同展では、「アンドロイドERICAの部屋」と題した展示ブースで、来場者とのかけあいを楽しんだり、Inter BEE2017の一日のできごとをニューススタイルで紹介する「デイリーレポート」が催され、通りすがりの来場者も、美しすぎるアンドロイドERICAの饒舌さに足を止めて見入る姿が。
筆者も初めてERICAと対面したが、一見ではアンドロイドと判断しづらいほど自然な顔立ちをしており、声を出す時の唇や頭の動きといった仕草にも違和感がない。何よりも、人間が問いかけた言葉に対し、きちんと聞き側に回り、まるで感情があるかのような返答をすることに、ロボット技術の進化を感じた。
■リアルさが増したAIアナウンサー「荒木ゆい」β版がお披露目
当サイトでも紹介した「会話も可能なAIアナウンサー!?「荒木 ゆい」のβ版リリース」でもおなじみの株式会社Specteeのブースでは、リリースされたばかりのAIアナウンサー荒木ゆいβ版が登場。耳を傾けると、疑いようもないくらい、人間のアナウンサーそのもの。息つぎの仕方やイントネーションといった細かな部分からも、リアルさが増していることが感じられた。

担当者に今後の展望を尋ねると、「男性アナウンサーや高齢者向けの新キャラの設定、アニメの声優といった分野にも挑戦していきたい」と語られた。
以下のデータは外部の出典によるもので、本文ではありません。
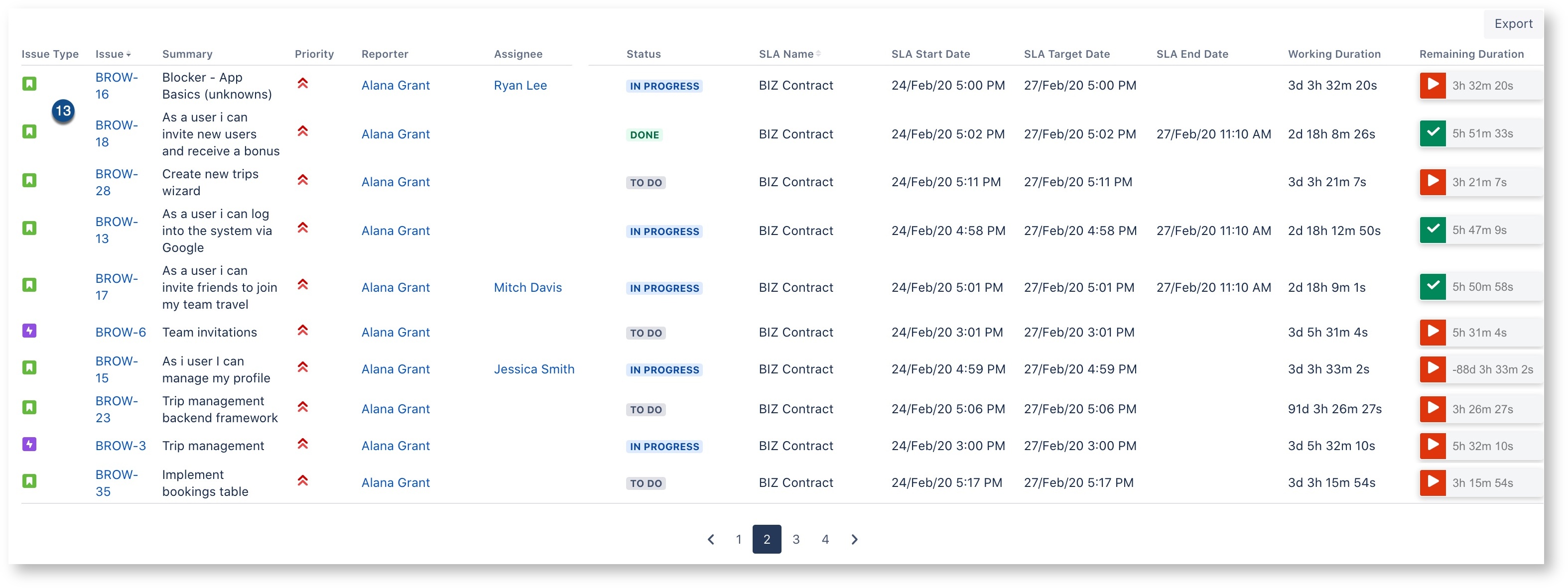Open issue BROW-18
1568x588 pixels.
[x=116, y=133]
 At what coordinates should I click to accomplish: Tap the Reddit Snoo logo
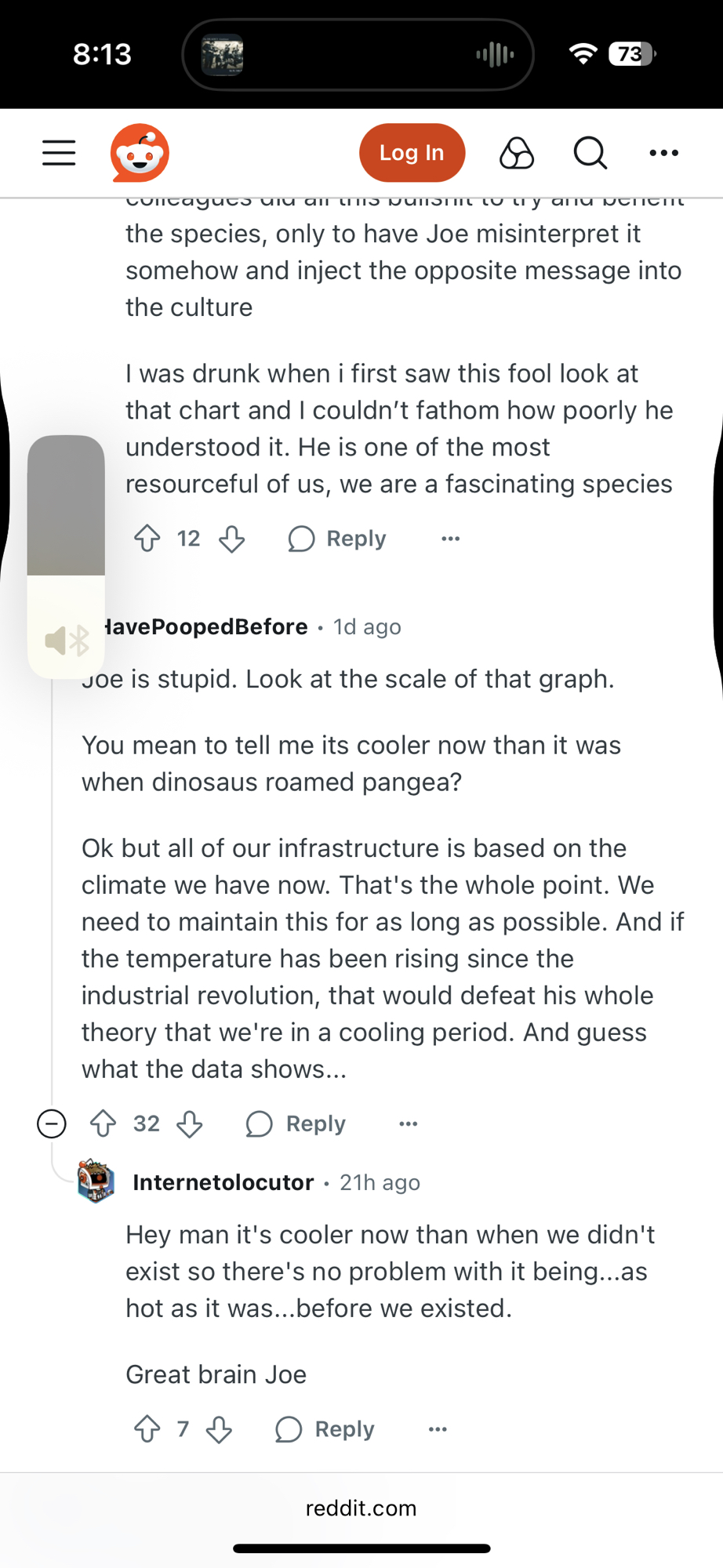140,153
以上、前編・後編に分けて会場の様子をレポートしたが、音と映像と通信のプロフェッショナル展「Inter BEE 2017」は、開催スローガンの「WHAT WILL YOU DO NEXT?-新たなメディアの可能性を世界に伝えよう。」の通り、各分野で最新・最前線の動向が展示・報告された。3日間で登録来場者数が過去最多の38,083人に到達した同イベントは、今年も大盛況で幕を閉じた。